Втянутые в игру более сильных игроков, европейские нации строили свою внешнюю политику по модели одного из блоков, с которыми они себя отождествляли, живя под военным протекторатом либо НАТО, либо Варшавского договора.
Этот пейзаж переменился, как только пала Берлинская стена. А теперь окончательно прорисовалась утрата интереса американцев к Европе. В недавние годы, когда стало видно, до чего вяло американцы относятся к балканскому вопросу. Враг, побиваемый в течение полувека, пал. США обнаружили, что главный враг теперь у них другой. Позиционирование этого нового врага нечетко, но безусловно – он угнездился где-то в недрах мусульманского, ближневосточного и дальневосточного мира, против этого недруга США направляют свою военную мощь – против Кабула, против Багдада, и, может быть, не только против них. Этот новый военный поход побудил американцев даже передислоцировать свои военные базы. То есть американцы перестали видеть в НАТО надежную опору (потому что, помимо всего прочего, выяснилось: европейские страны по историческим и географическим причинам имеют с арабским миром отношения, кое в чем диссонирующие с американскими интересами).
Тем временем стало ясно, что главная конфронтация, уготованная Соединенным Штатам, – это грядущая конфронтация с Китаем. Не обязательно она будет военной. Но она обязательно охватит и экономику, и демографию. Достаточно прийти в США в любой университет, чтобы увидеть, до какой степени стипендии, аспирантские ставки и лидирующие позиции уже сейчас в руках азиатских студентов (не знаю, в генах ли дело или в том, что и по воспитанию эти азиатские студенты гораздо охотнее своих европейских сверстников готовы вкалывать по восемнадцать часов в сутки, дабы выдвинуться на самое высокое место). Американская наука развивается все больше благодаря импортированию не европейских, а азиатских мозгов, мозгов из Индии, Японии и Китая.

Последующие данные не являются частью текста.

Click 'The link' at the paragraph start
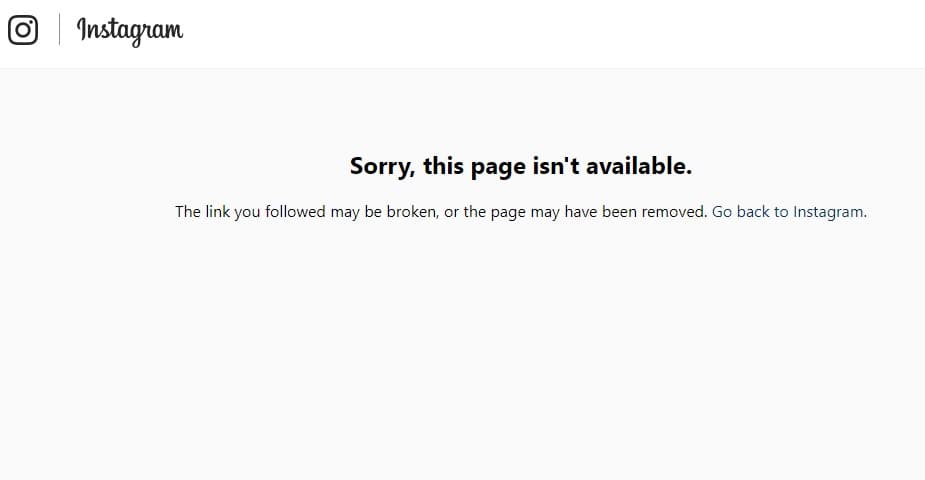This screenshot has width=925, height=480. [x=202, y=212]
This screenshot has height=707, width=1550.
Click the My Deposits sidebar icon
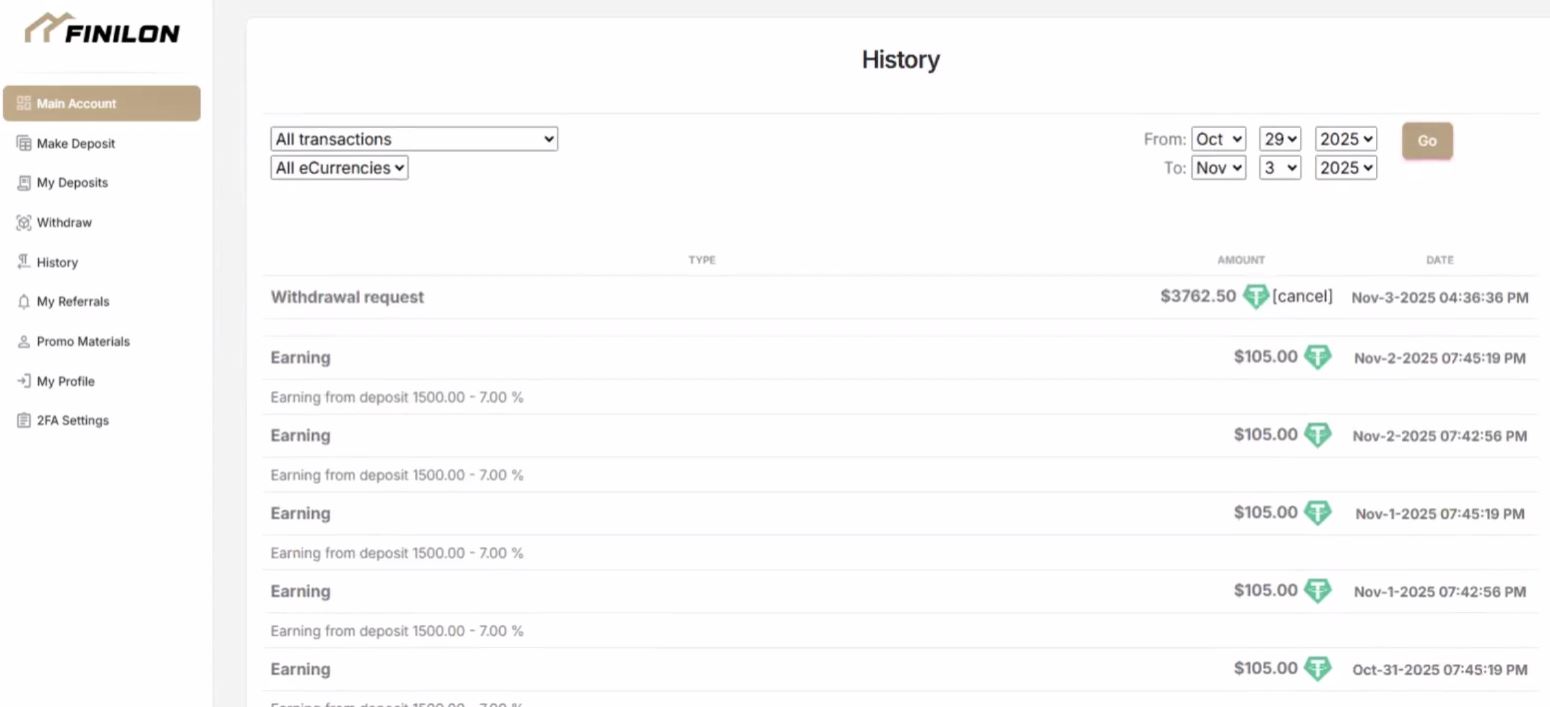pos(24,183)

Это значит, что все внимание американцев перемещается от Атлантики на тихоокеанские регионы. И точно: вот уже много лет крупнейшие производственные и научно-исследовательские центры переселяются или наново строятся в Калифорнии. Когда-нибудь в будущем Нью-Йорк станет чем-то вроде американской Флоренции, станет заповедником моды, искусства и культуры, но отнюдь не местом принятия первостепенных решений.
Америка смотрит все меньше на Атлантику, все больше – на Тихий океан. В двадцатые годы WASP не сводили глаз с Парижа, а теперь новые американцы из заслуженных и важных проживают в штатах, куда вообще не поступает «Нью-Йорк таймс» (главная атлантическая газета) или поступает с опозданием на целые сутки, и только в редкие привилегированные киоски. Этими новыми американцами скоро заселятся области, в которых о Европе будут знать совсем мало, а если что и будут узнавать, то не сумеют уяснить причин событий, которые происходят на том дальнем экзотическом континенте, гораздо менее понятном для Америки, нежели Япония или Гавайи.
Когда Америка перенесет свое усиленное внимание на Ближний Восток и на огромный Тихоокеанский регион, Европа потеряет свое значение в мире. Как ни крути, самым страстным американофилам уже и сейчас ясно, что не станут американцы днем и ночью заботиться о чужом континенте, пусть даже это была родина их предков (да и то не для всех американцев; мало ли их носит фамилии Перес и Чун Ли). Вдобавок европейскому континенту уже не грозят ни гусеницы гитлеровских танков, ни советские казаки, скакавшие поить коней ватиканской святой водой.